Impermanent Loss refers to the loss caused by the fluctuation of external market prices when the liquidity provider provides liquidity (Share/LP) to the capital pool under the operating environment of Automatic Market Making (AMM). The impermanence loss only exists under AMM algorithm, and it may disappear after the asset price recovers. However, in most cases, impermanence loss is actually eternal because asset prices cannot be restored to their original positions. Thus, it is also called differential losses. To put it simple, impermanence loss is caused by the price difference between the same asset on different platforms.
After providing liquidity (Share/LP) to the capital pool, the liquidity provider obtains part of the “shares” in the capital pool. According to the OneSwap White Paper, 60% of the transaction fee income from swap and trade generated in the Pair contract will be distributed to liquidity providers.
Examples of Impermanent Loss
1) Assuming that there are 5,000 ONES and 10 ETH in ONES/ETH capital pool, the price on OneSwap is 500 ONES=1 ETH, and the external market price is also 500 ONES=1 ETH. At this time, ONES/ETH price on OneSwap is equal to the external market price, and OneSwap capital pool is balanced.

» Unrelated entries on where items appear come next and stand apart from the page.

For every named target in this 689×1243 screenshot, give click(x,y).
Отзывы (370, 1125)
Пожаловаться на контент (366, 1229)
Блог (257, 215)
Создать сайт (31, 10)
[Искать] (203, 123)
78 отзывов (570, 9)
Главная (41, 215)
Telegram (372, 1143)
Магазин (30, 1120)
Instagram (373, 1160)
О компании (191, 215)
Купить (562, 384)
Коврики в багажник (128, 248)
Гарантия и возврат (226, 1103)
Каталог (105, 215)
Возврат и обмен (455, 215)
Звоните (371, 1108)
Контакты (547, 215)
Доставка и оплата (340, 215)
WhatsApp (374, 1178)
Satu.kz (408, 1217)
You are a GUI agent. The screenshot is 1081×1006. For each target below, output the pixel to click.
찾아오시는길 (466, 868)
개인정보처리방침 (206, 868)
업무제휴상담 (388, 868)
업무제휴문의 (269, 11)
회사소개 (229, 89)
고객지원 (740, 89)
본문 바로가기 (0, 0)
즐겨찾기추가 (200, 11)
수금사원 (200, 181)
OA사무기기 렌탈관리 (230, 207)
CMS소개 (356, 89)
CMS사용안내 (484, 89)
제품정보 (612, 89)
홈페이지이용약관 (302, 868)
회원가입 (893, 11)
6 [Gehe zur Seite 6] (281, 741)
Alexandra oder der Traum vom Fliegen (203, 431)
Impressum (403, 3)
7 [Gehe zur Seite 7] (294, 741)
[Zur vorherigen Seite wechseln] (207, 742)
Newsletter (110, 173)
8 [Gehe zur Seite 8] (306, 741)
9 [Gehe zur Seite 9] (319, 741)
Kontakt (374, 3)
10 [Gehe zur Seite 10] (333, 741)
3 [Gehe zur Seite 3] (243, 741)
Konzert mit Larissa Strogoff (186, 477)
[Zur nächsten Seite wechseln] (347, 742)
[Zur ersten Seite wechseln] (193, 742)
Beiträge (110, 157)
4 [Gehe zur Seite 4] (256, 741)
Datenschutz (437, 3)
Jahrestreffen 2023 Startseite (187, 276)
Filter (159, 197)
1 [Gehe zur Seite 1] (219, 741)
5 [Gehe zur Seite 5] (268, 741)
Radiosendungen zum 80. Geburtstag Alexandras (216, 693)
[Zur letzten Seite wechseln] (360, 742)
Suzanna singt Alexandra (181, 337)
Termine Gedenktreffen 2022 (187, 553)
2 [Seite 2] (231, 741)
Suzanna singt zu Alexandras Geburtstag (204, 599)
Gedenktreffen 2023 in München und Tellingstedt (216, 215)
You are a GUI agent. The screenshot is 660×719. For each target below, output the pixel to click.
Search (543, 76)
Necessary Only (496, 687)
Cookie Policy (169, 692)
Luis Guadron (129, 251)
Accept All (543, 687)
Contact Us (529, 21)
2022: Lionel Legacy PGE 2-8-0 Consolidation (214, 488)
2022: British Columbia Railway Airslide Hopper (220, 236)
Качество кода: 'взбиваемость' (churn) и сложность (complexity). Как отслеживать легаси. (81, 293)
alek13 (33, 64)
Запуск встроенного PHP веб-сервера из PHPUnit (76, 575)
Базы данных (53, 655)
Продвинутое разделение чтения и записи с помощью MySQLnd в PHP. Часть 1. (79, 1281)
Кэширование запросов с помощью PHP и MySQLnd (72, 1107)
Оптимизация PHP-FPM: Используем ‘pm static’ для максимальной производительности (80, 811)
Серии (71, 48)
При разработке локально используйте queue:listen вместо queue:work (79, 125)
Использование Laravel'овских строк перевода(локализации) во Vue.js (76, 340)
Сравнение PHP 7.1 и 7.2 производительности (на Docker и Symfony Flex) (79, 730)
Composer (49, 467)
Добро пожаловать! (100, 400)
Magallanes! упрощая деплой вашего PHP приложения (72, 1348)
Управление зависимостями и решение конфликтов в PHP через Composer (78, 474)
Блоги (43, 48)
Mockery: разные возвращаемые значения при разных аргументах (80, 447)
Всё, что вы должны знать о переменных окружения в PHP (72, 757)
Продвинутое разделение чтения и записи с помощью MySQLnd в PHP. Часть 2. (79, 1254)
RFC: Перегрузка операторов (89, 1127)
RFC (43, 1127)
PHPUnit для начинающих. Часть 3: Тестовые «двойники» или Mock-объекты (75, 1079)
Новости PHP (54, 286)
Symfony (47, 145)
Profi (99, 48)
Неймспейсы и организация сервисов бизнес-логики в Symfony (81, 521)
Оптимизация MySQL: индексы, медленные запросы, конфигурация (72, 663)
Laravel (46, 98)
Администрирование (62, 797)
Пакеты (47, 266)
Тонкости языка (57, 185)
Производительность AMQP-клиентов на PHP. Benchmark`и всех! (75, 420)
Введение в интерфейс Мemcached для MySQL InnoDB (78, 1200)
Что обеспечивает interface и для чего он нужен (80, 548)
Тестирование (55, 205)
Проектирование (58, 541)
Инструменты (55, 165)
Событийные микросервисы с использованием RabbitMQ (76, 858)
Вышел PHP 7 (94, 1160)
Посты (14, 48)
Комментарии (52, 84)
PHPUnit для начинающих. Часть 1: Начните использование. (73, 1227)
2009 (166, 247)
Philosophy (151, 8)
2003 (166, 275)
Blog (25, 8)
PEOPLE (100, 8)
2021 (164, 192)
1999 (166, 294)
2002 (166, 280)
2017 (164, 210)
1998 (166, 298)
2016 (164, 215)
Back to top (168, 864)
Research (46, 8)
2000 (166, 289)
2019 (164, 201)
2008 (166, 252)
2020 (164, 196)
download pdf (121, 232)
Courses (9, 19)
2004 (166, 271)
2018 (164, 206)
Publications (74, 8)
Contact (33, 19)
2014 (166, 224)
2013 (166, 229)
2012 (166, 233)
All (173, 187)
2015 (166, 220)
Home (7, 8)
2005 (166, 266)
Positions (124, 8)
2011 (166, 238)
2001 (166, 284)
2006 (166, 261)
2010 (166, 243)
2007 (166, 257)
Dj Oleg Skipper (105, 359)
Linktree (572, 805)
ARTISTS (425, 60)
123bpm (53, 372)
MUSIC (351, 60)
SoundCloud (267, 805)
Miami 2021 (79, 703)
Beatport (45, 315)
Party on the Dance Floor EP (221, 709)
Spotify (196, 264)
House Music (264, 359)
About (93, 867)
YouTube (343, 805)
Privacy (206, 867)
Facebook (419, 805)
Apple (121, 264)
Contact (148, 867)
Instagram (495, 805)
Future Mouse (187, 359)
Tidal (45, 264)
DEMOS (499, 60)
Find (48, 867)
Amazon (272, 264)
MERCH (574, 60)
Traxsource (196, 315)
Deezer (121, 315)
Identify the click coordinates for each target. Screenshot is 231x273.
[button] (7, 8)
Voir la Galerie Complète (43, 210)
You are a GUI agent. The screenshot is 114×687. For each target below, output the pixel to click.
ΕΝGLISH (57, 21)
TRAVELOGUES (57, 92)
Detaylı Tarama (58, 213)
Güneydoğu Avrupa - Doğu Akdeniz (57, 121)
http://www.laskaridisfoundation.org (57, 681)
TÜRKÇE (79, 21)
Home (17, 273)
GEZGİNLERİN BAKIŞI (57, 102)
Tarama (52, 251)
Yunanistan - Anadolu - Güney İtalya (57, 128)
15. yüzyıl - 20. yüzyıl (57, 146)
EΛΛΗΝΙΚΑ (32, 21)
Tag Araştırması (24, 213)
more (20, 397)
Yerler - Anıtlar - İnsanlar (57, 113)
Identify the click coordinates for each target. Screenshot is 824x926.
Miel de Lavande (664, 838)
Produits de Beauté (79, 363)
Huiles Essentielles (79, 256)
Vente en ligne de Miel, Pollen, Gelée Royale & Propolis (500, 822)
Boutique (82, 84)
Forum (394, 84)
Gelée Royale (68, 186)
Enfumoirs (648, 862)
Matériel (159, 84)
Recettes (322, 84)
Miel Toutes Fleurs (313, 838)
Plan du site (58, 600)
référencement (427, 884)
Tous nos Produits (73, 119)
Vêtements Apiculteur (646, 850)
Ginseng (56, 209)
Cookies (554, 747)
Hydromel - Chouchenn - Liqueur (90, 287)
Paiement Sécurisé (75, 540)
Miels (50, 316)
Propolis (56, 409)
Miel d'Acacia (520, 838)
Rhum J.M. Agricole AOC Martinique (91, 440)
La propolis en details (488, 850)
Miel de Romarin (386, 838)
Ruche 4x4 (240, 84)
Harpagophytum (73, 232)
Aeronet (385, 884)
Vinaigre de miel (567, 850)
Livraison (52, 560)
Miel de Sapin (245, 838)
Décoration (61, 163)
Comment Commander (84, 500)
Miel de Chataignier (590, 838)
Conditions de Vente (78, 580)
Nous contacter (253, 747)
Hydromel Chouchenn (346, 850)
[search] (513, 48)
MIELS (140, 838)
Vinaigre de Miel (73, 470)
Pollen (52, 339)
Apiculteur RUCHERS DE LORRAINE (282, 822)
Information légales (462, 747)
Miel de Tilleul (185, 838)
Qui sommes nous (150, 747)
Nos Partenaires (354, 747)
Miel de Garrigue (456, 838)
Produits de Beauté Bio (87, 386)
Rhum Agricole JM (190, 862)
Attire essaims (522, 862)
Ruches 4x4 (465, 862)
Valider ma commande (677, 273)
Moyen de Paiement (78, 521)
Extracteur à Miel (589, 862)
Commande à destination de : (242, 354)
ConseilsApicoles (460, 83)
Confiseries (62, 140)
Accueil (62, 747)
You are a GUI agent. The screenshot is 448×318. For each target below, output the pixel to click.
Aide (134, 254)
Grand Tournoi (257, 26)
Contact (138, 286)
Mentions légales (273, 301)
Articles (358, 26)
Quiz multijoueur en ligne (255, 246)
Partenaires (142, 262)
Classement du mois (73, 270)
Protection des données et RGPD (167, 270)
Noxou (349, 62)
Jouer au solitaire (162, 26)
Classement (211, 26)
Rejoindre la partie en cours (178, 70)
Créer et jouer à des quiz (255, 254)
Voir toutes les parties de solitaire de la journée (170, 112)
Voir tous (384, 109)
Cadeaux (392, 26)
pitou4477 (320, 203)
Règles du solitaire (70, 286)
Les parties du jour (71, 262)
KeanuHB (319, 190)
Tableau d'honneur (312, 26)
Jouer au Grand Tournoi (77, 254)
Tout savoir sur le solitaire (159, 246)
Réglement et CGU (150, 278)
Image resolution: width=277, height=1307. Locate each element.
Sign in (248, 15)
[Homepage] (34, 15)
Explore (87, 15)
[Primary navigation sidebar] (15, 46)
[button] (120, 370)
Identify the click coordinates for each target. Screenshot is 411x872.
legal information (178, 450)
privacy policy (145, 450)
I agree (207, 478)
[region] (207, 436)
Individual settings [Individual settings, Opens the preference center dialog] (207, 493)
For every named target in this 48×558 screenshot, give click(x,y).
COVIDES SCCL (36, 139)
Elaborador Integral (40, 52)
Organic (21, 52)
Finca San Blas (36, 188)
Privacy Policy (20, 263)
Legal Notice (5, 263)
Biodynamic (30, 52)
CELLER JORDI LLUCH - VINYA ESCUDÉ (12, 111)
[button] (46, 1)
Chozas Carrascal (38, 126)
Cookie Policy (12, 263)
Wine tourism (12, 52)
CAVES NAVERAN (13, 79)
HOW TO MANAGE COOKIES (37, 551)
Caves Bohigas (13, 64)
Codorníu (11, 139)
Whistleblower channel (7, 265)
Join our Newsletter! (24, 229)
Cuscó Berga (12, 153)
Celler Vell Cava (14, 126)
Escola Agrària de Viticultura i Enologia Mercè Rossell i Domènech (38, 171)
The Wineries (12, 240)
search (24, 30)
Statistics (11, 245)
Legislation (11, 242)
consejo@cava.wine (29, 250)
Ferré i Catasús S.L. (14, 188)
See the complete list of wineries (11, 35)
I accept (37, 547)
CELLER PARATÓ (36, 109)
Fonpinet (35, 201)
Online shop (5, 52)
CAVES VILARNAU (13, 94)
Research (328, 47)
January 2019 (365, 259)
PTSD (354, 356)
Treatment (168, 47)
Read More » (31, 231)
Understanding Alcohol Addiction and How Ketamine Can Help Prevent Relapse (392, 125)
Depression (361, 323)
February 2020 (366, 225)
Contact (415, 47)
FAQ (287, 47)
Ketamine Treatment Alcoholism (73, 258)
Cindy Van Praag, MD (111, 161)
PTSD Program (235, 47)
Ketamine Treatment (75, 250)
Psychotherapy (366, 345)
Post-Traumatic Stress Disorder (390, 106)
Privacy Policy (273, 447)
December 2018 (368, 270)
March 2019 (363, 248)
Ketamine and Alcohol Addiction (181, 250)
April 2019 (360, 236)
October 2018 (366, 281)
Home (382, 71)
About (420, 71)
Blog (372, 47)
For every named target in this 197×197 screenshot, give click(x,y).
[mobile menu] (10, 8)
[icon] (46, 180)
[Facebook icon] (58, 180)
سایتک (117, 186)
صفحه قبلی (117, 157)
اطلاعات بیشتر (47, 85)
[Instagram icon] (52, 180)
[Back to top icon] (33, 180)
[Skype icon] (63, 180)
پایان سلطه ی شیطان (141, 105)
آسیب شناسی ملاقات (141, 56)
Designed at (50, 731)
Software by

2) A liquidity provider Sam provides 500 ONES/1 ETH to the above ONES/ETH capital pool, so Sam owns 10% “shares” of ONES/ETH capital pool.
3) The external market price of ETH rises to 700 ONES=1 ETH, but the price on OneSwap is still 500 ONES=1 ETH, then arbitrage space is generated.
4) An arbitrageur Jan buys 1 ETH from the OneSwap capital pool at a price of 500 ONES. As a result, the remaining capital pool is 5500 ONES and 9 ETH, and ONES/ETH capital pool is out of balance. ETH reserves falls and the price of ETH in this capital pool rises, and the arbitrage space continues to exist until the price of ETH in OneSwap rises to 700 ONES, which is the same as the external market price.
5) At this time, the liquidity provider Sam removes his liquidity from the pool of 5500 ONES/9 ETH. Sam actually withdraws 10% of both 5500 ONES and 9 ETH, that is 550 ONES and 0.9ETH. Thus, Sam’s asset value at this time is 0.9*700+550=1180 ONES.
6) Calculated based on the value when Sam added liquidity initially. At that time, Sam invested 500 ONES/1 ETH, and the initial asset value should be 1*700+500=1200 ONES. As a liquidity provider, Sam bear 20 ONES impermanent loss in this process.
Note: In order to facilitate the calculation of the above process, slippage and transaction fees are ignored.